PROBLEM REQUIREMENTS: In the entries starting with the line with "Image resolution: width=2576 pixels, height=700 pixels. Find" and going on through the line with "The image size is (2576, 756). What", change "Find the location of" to "Locate" and write those lines out again, leaving everything else unchanged.

TASK DATA:

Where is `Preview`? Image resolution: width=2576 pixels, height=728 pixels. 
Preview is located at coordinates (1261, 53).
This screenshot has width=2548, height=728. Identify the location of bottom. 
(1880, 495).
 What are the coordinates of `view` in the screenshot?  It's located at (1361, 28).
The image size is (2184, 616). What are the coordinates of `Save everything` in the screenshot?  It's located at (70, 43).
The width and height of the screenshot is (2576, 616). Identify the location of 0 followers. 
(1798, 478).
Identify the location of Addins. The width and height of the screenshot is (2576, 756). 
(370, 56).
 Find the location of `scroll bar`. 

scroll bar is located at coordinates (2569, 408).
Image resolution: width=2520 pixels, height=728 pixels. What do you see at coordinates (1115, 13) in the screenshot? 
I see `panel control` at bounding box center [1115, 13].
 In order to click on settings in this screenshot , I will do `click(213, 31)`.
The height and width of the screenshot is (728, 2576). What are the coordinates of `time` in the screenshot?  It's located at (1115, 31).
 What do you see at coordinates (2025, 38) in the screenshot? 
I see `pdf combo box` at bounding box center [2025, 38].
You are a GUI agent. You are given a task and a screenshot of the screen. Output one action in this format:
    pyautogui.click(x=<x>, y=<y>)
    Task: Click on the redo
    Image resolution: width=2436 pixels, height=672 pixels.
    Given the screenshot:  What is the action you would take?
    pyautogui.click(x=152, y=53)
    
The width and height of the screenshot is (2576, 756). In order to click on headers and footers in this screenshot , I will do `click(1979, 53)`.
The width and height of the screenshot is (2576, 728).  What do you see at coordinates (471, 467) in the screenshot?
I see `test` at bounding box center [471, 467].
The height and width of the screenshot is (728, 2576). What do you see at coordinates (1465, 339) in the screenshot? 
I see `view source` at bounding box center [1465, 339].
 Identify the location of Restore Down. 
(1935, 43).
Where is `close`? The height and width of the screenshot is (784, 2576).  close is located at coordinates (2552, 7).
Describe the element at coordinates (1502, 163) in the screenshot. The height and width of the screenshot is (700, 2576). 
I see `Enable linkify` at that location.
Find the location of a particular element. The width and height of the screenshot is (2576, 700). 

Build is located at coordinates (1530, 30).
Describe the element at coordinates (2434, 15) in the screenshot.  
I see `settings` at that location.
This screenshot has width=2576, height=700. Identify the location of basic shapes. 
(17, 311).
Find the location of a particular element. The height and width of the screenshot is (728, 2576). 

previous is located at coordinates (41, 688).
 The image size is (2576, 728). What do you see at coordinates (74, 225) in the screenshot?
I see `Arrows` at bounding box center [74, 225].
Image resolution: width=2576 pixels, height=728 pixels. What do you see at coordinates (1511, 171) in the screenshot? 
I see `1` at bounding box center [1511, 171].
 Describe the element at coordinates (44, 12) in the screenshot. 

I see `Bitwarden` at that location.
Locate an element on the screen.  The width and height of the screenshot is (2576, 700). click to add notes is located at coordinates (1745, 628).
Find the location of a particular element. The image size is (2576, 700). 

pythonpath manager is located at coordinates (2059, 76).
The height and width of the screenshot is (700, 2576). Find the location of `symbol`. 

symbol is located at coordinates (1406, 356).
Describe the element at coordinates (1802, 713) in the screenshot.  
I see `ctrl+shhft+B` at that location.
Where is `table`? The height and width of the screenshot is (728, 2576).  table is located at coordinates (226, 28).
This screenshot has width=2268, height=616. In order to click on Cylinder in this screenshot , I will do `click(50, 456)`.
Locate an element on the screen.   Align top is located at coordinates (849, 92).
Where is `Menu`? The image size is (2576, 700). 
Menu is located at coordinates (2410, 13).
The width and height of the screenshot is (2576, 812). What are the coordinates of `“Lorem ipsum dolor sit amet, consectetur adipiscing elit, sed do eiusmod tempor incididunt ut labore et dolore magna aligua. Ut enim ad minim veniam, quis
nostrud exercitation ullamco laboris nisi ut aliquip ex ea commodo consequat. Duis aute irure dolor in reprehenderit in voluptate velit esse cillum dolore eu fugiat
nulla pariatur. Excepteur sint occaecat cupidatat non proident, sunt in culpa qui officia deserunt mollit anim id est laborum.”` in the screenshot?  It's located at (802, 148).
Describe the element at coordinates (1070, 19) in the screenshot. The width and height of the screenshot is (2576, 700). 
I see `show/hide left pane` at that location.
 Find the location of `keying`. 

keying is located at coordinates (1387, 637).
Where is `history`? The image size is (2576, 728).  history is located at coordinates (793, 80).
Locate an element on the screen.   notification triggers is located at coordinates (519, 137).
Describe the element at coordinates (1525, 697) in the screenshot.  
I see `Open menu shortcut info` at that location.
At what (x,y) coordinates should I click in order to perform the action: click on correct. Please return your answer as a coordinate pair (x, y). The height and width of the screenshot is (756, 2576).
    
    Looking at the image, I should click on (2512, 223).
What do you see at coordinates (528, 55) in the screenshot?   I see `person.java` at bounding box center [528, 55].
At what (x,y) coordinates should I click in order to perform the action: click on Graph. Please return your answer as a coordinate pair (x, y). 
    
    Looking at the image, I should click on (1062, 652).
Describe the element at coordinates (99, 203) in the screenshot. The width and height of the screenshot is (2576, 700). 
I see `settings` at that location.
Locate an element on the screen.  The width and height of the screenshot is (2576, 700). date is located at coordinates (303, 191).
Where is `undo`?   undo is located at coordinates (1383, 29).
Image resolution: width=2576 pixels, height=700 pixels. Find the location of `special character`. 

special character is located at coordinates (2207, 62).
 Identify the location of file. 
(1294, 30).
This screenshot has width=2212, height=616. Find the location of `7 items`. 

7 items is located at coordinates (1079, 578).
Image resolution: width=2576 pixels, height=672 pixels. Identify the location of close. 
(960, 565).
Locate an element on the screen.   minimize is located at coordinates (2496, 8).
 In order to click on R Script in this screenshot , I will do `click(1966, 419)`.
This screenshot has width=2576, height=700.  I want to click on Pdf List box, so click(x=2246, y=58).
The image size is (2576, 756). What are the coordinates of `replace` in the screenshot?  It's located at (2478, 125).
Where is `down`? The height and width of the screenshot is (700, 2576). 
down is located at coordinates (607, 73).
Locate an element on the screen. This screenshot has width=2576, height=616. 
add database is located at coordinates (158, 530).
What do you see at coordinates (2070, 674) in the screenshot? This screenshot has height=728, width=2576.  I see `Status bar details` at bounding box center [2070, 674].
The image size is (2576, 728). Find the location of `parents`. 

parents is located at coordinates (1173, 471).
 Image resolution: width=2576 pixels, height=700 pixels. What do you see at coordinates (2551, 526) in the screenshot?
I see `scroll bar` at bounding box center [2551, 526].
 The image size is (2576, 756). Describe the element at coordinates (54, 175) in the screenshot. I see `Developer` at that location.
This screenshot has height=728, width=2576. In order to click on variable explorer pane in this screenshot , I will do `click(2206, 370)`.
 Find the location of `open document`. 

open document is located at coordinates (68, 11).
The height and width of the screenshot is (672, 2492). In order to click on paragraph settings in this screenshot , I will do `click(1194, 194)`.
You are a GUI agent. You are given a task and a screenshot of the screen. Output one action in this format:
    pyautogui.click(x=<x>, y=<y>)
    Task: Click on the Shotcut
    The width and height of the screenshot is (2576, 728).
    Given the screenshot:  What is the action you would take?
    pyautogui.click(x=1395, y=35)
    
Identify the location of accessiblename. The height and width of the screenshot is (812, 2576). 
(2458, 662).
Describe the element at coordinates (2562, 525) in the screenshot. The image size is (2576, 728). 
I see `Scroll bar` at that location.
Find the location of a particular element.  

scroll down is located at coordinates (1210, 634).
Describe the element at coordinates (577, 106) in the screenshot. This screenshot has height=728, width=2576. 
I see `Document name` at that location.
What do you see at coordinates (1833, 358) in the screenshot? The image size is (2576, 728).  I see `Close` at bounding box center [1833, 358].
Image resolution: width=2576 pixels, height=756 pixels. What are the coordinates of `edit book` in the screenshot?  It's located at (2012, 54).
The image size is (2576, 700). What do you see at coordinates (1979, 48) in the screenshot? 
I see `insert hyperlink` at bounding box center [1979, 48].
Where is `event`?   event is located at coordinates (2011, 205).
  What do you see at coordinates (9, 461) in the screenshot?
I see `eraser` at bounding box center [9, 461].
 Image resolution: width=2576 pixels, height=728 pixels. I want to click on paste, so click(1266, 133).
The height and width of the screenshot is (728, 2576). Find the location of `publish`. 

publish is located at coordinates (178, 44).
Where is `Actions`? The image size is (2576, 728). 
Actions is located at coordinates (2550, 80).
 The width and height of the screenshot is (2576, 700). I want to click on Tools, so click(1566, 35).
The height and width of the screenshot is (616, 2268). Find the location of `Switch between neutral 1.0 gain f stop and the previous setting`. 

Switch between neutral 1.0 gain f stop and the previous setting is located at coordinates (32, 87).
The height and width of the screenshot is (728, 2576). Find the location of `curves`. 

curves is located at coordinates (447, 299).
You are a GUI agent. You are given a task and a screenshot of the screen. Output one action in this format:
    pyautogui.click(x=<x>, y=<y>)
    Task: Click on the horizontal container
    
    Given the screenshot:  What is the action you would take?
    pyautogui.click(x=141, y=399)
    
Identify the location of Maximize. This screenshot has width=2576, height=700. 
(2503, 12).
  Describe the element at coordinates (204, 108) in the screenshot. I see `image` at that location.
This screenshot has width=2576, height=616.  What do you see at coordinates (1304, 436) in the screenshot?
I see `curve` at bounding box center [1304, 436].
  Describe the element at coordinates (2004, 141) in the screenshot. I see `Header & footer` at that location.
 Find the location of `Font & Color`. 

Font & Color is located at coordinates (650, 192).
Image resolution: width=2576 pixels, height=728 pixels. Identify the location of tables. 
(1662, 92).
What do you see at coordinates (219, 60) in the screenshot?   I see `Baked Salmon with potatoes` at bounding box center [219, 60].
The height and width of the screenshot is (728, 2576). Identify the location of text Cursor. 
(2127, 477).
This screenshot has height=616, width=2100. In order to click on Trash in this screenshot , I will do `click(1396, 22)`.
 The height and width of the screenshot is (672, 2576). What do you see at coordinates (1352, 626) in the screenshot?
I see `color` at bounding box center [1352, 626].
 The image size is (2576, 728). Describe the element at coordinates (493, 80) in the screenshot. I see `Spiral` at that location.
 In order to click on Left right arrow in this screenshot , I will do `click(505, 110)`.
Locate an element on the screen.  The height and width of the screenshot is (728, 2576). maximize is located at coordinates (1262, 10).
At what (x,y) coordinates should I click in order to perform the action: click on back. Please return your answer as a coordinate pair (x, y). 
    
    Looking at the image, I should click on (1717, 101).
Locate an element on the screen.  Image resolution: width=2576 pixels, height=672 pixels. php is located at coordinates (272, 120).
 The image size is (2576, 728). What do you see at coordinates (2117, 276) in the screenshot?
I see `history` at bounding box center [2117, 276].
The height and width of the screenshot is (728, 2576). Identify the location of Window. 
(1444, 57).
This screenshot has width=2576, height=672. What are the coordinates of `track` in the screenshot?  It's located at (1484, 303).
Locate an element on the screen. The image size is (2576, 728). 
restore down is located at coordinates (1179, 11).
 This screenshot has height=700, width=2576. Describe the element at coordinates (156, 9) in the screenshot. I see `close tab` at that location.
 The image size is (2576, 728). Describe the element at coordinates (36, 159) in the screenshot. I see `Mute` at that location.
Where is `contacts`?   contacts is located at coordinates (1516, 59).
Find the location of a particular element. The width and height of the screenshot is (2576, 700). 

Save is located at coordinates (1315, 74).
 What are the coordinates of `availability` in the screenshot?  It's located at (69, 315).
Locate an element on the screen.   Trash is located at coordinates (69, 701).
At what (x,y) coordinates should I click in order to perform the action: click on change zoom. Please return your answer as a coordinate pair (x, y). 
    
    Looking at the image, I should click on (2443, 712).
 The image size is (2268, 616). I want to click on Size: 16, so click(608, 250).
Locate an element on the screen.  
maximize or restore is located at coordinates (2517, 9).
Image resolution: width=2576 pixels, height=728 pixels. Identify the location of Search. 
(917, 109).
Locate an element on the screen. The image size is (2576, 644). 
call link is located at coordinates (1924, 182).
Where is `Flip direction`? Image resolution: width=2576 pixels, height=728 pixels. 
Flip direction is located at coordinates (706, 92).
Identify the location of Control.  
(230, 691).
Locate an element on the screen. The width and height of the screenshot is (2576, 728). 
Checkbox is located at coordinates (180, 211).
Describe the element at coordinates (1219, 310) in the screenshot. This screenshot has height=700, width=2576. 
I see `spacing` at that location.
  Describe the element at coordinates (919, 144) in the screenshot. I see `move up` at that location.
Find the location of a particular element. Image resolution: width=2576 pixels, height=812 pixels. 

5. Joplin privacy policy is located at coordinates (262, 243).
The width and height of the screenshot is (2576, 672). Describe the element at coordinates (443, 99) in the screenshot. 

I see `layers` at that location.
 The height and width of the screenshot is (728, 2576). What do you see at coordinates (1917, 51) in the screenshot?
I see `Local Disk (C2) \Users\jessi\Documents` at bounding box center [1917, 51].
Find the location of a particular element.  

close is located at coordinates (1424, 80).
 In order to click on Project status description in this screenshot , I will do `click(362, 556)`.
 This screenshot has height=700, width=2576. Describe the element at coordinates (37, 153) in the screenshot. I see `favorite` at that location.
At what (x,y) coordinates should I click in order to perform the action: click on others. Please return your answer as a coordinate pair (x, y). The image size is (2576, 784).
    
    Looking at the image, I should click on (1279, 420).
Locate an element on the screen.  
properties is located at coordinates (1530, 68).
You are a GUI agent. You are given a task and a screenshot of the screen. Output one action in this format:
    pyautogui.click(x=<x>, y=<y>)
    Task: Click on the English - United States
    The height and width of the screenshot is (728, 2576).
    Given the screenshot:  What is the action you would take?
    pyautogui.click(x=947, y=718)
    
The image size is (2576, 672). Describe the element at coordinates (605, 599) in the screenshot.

TASK RESPONSE:
Image resolution: width=2576 pixels, height=700 pixels. Locate `special character`. 

special character is located at coordinates (2207, 62).
 Identify the location of file. 
(1294, 30).
This screenshot has width=2212, height=616. Locate `7 items`. 

7 items is located at coordinates (1079, 578).
Image resolution: width=2576 pixels, height=672 pixels. Identify the location of close. 
(960, 565).
Locate an element on the screen.   minimize is located at coordinates (2496, 8).
 In order to click on R Script in this screenshot , I will do `click(1966, 419)`.
This screenshot has width=2576, height=700.  I want to click on Pdf List box, so click(x=2246, y=58).
The image size is (2576, 756). What are the coordinates of `replace` in the screenshot?  It's located at (2478, 125).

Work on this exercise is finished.